In 1832 an article titled ‘Anecdotes of Witchcraft in Wiltshire’ appeared in the Gentleman’s Magazine. The piece was copied from a manuscript of 1686 penned by an unnamed individual, but now identified as Sir James Long of Draycot Cerne, a village a few miles from Chippenham in the north of the county.
At the time the persecution of witches in the English courts was waning, and members of the Royal Society, the pre-eminent scientific foundation in the country, were starting to challenge such supernatural ideas. Long was a fellow of the Royal Society, but one who still believed in witches. Not only this, but he was afraid of them and their power. Long’s beliefs would have been widely shared among the rural communities around Chippenham. In the manuscript, he argued that those who entered into demonic pacts and were taught by those spirits, resulting in harm to people or animals, deserved the full severity of the law, up to and including execution.

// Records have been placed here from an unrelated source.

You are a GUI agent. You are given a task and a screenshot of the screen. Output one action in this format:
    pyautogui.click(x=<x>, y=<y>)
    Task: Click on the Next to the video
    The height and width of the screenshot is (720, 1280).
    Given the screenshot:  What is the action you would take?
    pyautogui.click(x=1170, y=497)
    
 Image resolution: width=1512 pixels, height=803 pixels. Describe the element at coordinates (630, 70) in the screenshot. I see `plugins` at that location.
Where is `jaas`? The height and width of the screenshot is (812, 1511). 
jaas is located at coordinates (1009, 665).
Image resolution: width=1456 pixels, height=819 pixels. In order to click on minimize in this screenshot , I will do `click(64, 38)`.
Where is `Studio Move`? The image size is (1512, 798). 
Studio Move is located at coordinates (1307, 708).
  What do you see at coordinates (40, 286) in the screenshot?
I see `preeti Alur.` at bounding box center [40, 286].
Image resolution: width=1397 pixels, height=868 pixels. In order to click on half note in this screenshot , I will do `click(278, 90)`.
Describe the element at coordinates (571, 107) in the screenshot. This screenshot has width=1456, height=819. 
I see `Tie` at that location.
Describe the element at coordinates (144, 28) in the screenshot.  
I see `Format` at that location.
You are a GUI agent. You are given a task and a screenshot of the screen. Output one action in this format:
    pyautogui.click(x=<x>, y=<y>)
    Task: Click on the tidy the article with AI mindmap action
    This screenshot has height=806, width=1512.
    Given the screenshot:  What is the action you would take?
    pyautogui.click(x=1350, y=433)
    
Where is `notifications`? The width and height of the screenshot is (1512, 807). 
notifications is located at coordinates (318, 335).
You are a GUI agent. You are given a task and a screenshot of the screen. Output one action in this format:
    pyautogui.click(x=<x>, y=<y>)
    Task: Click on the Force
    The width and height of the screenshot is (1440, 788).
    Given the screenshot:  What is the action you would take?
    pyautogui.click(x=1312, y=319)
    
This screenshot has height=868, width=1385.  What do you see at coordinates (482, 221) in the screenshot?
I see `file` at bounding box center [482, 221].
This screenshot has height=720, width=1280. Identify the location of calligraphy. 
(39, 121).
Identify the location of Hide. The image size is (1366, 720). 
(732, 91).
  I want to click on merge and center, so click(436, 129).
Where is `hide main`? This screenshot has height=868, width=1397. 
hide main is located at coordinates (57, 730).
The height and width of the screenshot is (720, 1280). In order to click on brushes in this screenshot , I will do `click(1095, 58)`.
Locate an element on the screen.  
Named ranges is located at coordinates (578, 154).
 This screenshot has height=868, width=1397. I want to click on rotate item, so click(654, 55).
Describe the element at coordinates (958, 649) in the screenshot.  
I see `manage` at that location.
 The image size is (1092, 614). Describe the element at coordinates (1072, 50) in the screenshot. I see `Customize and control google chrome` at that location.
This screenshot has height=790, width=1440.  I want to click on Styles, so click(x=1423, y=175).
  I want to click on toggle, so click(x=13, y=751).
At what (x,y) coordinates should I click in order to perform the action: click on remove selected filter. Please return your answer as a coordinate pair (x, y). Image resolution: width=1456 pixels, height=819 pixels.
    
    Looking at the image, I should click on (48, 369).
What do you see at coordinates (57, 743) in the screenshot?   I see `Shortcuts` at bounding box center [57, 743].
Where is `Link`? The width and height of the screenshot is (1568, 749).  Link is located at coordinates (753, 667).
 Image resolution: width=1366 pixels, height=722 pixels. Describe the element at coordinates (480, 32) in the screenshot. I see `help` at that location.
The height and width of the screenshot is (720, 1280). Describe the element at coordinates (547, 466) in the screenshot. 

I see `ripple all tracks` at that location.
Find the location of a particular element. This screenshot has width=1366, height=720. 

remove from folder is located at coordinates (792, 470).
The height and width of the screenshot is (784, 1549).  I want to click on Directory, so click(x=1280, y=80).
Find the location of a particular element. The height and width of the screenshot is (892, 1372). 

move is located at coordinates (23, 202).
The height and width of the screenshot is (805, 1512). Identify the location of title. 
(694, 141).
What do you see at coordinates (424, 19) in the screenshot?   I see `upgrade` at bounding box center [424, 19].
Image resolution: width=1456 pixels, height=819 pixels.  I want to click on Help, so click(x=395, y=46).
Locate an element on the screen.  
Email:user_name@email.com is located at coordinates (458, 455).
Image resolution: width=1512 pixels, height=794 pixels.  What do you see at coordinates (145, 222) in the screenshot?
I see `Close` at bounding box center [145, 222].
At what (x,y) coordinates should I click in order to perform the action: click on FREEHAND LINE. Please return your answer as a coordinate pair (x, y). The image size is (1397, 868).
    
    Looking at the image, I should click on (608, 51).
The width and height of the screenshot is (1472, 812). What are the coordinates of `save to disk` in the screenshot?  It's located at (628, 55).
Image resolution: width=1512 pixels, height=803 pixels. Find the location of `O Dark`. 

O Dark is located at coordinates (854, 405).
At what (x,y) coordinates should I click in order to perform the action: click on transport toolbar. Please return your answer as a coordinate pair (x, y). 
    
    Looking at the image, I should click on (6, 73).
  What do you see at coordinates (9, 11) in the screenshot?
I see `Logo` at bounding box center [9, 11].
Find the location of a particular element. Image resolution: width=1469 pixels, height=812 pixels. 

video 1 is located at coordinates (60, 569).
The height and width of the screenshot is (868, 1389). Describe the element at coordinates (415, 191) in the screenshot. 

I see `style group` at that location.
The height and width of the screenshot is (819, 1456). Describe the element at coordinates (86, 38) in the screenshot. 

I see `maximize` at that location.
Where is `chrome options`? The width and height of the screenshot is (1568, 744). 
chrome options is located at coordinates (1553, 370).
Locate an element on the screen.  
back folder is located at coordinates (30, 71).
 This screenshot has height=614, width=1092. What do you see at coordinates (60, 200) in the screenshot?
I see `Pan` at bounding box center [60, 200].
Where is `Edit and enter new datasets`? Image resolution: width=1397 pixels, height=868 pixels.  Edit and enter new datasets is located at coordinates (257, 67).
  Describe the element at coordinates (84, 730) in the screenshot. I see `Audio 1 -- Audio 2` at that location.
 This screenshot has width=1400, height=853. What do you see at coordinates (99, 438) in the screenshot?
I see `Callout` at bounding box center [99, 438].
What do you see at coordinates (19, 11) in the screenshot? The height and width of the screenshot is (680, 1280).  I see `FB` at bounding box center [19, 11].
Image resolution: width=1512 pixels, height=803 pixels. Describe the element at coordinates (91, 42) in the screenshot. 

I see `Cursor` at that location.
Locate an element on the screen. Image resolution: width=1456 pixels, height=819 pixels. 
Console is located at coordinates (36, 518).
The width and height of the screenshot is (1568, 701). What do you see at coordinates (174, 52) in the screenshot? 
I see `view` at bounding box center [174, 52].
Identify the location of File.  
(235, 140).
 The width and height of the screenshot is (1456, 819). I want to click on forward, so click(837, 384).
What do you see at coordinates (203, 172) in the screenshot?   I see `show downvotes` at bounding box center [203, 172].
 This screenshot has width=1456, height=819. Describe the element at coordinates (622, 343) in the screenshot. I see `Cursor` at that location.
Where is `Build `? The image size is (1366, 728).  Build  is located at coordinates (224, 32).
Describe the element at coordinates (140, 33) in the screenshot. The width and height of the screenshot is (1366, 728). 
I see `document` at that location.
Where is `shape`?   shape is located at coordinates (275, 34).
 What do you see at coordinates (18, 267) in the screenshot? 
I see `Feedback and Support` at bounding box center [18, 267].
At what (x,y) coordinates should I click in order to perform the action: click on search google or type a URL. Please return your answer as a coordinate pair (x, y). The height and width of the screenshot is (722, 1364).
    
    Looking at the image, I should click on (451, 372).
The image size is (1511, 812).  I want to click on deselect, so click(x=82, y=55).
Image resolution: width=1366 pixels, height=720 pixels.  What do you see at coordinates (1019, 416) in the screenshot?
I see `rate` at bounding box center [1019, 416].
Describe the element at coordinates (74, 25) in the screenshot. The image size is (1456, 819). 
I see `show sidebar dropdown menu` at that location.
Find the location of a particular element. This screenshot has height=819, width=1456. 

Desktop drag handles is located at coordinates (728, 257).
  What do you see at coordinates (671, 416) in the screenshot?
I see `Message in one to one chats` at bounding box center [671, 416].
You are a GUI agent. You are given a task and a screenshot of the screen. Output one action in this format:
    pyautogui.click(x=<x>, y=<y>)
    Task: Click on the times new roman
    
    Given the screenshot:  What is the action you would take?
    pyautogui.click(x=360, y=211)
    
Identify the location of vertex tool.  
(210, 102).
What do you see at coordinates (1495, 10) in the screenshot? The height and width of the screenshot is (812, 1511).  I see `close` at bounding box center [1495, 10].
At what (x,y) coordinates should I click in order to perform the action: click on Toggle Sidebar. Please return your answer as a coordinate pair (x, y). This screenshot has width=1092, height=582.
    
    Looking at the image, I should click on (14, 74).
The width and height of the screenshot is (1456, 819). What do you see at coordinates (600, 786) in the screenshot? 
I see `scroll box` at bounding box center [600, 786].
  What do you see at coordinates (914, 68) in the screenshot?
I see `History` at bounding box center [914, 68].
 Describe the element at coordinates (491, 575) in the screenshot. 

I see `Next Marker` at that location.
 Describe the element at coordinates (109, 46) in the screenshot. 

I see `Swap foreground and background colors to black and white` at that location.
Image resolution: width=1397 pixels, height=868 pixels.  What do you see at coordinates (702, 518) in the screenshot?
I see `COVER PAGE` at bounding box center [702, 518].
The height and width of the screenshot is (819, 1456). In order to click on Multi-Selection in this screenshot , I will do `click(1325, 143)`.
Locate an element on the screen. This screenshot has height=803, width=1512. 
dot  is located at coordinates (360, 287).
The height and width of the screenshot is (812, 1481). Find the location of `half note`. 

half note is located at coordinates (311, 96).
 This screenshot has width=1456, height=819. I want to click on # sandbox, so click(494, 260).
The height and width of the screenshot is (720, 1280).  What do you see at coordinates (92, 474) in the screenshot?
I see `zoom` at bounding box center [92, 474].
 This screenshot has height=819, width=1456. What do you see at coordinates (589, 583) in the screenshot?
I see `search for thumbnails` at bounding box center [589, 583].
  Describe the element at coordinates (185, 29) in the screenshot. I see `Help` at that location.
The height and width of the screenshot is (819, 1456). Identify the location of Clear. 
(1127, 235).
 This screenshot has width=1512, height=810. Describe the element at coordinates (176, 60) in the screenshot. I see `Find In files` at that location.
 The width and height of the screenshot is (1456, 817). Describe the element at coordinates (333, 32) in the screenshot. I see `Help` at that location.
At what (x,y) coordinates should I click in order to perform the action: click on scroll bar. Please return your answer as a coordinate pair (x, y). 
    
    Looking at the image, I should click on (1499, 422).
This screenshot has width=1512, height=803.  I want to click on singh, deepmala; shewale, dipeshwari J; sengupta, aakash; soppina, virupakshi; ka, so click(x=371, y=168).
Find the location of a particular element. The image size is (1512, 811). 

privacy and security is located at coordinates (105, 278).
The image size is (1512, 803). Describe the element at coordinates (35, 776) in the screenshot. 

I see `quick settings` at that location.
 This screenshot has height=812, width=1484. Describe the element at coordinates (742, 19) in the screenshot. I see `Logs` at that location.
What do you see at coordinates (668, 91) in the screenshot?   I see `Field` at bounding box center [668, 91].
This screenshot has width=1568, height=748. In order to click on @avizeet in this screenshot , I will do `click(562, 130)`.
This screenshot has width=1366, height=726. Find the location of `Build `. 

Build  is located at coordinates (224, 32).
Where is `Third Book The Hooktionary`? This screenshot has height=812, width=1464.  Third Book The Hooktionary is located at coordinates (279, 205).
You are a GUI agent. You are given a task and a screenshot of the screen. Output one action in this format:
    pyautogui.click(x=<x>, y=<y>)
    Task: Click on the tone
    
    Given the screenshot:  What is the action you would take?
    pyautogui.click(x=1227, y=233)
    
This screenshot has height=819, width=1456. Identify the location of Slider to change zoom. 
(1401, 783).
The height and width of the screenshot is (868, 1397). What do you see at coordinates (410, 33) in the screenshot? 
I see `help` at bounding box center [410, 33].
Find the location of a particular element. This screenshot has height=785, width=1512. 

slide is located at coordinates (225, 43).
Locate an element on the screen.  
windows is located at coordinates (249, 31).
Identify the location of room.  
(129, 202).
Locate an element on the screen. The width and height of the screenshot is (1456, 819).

But there was a type of a witch who Long felt deserved compassion, although close interaction with them was to be shunned. These were ‘involuntary’ witches; individuals who were naturally witches; people whose natures had been corrupted by ‘atrabilis’, a melancholy temperament associated with an excess of black bile, ‘or something that I understand not, so that theyr [their] looks, when fixed upon a living object many times, destroyes it by a certain poison very contrary to purpose of those miserable people.’ Should these natural witches look upon an individual or animal it could die. Thus, they could cause harm to their own children, although more often it was their cattle which would ‘pine away and die’. Long gave two local examples of this type of witch. They were both men, Lee and Snigg. Their condition was widely known in the community, and it had brought disaster to both.
Lee was a farmer at Christian Malford, a village located a few miles to the west of Long’s home. Lee had a good farm, and he was hardworking. But his cattle died, and those of his neighbours that he had ‘fixedly looked upon’. No one would rent his land, and his livestock continued to ‘pine away and dy [die].’ Thus, Lee was reduced to poverty. Snigg, who Long only referred to by his nickname, lived in a place that bordered Christian Malford. Long neglected to say which village this was although hints in the text suggest it was either Sutton Benger or Seagry. Snigg’s livestock could not thrive, nor could his family. Thus he, his wife, children, oxen, cows, horses and pigs were all too lean. The only animal to thrive on Snigg’s farm was a dog, which kept itself out of Snigg’s gaze in the barn where he had ‘learned’ to eat beans and thereby had become fat.
These men's lives, from Long’s testimony, appear to have been ruined not only by their inherent witchcraft but by people’s reaction to them. Although they did not face prosecution the community’s fear of them created isolation and poverty. It had repercussions too, not merely for themselves but also for their families. Most of those identified as witches and who were prosecuted were women. Would the treatment of Lee and Snigg have been different if they had been women? Women were identified as more susceptible to demonic forces and thus more likely to be witches. There is no suggestion that Lee and Snigg had been bewitched, but rather that they had drawn misfortune to themselves because of their own inherent witch natures.
There is much we do not know about Lee and Snigg. Long does not provide sufficient information to research their backgrounds and potentially those factors that might have caused people to view them with suspicion. Maybe Lee and Snigg suffered from social awkwardness, unusual appearance, or simply had the misfortune of being present when tragedy struck repeatedly. Their stories reveal a fascinating dimension of early modern witch beliefs that goes beyond the stereotypical witch hunts and trials. These involuntary witches occupied a troubling middle ground— they were objects of fear and isolation rather than legal prosecution, yet victims of their own purported supernatural nature.